New fast sqrt() approximation

Aleks Jakulin

unread,

Aug 17, 1995, 3:00:00 AM8/17/95

to

There are several extremely fast square root routines around. But I
anyway wondered if it is possible to make a very fast approximation
which would work on 16:16 fixed point numbers, would not interpolate,
would not DIV, would not eat up 1 MB of memory for LUTs, etc.

So I made a funny new system which can be very fast and spend very
little memory. The natural choice is polynomial approximation, where
we use the input variable as the parameter. It is just as precise as
interpolation, but takes a MUL instead of DIV.

So, if you have x, you have to retrieve a and b somehow and then
calculate: y = a * x + b;

Great. But how do we determine a and b? OK, I will not go into details
here. a and b are Taylor polynom coefficients, and are calculated by
means of calculating the first few terms of a Taylor polynom.

Great.

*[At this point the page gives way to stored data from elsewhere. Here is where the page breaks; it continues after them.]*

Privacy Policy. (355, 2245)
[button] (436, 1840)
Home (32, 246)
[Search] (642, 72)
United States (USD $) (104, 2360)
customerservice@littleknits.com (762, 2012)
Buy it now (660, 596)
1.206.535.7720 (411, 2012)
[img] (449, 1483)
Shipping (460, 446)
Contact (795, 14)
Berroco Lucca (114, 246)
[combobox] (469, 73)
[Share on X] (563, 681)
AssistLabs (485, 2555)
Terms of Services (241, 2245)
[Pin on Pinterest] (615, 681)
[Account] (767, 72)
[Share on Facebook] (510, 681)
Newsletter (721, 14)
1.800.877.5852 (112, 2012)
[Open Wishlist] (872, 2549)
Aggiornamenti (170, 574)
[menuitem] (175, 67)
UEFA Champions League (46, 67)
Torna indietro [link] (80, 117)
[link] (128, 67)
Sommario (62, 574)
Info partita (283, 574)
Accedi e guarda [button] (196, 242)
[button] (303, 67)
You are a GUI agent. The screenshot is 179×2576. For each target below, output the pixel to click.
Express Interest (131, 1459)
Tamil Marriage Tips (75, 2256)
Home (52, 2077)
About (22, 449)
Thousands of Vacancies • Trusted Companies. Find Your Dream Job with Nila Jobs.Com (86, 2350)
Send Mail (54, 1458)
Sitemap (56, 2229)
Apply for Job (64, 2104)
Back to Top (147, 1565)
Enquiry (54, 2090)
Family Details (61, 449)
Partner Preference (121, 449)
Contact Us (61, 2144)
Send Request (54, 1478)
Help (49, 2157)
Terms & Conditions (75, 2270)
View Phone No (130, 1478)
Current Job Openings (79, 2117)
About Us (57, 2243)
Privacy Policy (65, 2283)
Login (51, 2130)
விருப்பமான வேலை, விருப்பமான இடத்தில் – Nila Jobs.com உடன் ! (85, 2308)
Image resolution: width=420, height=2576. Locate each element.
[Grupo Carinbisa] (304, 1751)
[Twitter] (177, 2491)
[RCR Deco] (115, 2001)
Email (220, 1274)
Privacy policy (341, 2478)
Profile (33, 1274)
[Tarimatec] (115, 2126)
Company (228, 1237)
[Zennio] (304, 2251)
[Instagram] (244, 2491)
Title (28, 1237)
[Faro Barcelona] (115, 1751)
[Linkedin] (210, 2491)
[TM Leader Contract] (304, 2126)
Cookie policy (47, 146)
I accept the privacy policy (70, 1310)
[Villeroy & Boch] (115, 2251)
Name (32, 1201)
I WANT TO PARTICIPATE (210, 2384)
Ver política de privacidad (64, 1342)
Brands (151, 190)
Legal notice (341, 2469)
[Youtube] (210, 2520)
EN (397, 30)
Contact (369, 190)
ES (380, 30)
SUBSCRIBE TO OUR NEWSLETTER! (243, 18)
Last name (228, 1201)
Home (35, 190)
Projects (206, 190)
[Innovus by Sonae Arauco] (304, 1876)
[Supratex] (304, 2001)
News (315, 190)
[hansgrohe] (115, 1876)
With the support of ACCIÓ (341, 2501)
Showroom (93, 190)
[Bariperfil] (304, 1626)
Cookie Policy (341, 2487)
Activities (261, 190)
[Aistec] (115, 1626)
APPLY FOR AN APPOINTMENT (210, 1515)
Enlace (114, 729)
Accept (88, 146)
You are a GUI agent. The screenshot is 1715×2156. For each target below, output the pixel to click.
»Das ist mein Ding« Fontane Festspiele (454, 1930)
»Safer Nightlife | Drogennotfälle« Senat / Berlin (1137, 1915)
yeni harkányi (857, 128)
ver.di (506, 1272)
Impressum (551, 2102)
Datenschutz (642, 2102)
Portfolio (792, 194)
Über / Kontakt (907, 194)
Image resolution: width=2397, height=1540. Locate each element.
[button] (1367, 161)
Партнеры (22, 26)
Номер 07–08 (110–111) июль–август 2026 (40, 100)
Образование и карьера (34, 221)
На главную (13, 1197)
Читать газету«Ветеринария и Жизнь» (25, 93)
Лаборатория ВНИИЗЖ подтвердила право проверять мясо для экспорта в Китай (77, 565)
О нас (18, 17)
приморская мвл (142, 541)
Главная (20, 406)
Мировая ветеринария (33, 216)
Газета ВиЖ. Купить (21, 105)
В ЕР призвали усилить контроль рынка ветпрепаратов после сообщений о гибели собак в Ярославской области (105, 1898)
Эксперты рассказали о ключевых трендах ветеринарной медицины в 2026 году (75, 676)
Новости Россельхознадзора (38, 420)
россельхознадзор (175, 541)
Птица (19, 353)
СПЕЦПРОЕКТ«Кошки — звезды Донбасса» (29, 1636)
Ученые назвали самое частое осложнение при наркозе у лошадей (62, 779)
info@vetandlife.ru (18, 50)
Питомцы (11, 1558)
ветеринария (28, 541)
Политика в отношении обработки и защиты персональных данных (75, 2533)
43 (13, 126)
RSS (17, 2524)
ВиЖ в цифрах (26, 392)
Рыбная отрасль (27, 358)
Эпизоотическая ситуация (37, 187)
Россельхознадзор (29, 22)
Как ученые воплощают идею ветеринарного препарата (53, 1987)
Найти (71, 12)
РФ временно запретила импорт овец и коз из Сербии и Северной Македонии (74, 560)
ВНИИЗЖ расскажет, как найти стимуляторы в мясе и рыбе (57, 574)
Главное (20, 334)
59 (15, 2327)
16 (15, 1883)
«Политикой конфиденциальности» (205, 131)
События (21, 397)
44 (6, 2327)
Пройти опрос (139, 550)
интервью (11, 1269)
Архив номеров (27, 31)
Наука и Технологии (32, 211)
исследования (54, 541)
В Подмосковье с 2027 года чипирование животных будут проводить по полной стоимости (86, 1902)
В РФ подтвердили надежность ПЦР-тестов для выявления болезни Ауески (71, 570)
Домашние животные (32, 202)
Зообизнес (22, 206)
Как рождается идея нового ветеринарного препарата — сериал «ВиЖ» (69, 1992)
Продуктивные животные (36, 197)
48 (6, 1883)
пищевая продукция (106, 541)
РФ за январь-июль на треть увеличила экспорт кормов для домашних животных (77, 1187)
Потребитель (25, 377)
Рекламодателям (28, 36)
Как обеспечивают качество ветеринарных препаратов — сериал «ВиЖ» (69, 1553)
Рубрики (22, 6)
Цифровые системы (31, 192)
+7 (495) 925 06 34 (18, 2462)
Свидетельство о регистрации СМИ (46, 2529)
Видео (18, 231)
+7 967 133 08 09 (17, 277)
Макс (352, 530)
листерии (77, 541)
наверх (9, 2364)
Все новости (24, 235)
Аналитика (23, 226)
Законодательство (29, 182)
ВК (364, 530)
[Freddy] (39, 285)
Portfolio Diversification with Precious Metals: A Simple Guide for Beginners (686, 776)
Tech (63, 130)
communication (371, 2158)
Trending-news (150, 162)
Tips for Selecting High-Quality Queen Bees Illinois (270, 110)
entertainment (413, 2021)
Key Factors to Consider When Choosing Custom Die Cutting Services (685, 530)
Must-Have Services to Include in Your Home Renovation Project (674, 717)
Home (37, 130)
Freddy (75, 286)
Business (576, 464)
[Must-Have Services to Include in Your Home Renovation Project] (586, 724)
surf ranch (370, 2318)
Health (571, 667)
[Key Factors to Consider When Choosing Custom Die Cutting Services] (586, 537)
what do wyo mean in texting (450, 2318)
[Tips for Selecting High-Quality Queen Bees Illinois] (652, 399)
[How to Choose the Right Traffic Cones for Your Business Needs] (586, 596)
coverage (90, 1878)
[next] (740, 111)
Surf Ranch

But how do we determine a and b *fast* maintaining precision and
not wasting too much memory? Of course a look-up table is the best
choice, but it would be too large...

The answer lies in a filtering function:

If you look at the graph of sqrt() you will see that the a and b should
change much more often for small numbers than for large ones. If you
keep looking for some time, you'll see that you could have a LUT for a &
b pair, but use the integer part of log2(x) or a similar function as the
index.

Anyway, the approximations I am getting for numbers greater than 1 (for
smaller numbers the errors are greater, not because of my method, but
because of relative error with fixed point numbers) are within 1%.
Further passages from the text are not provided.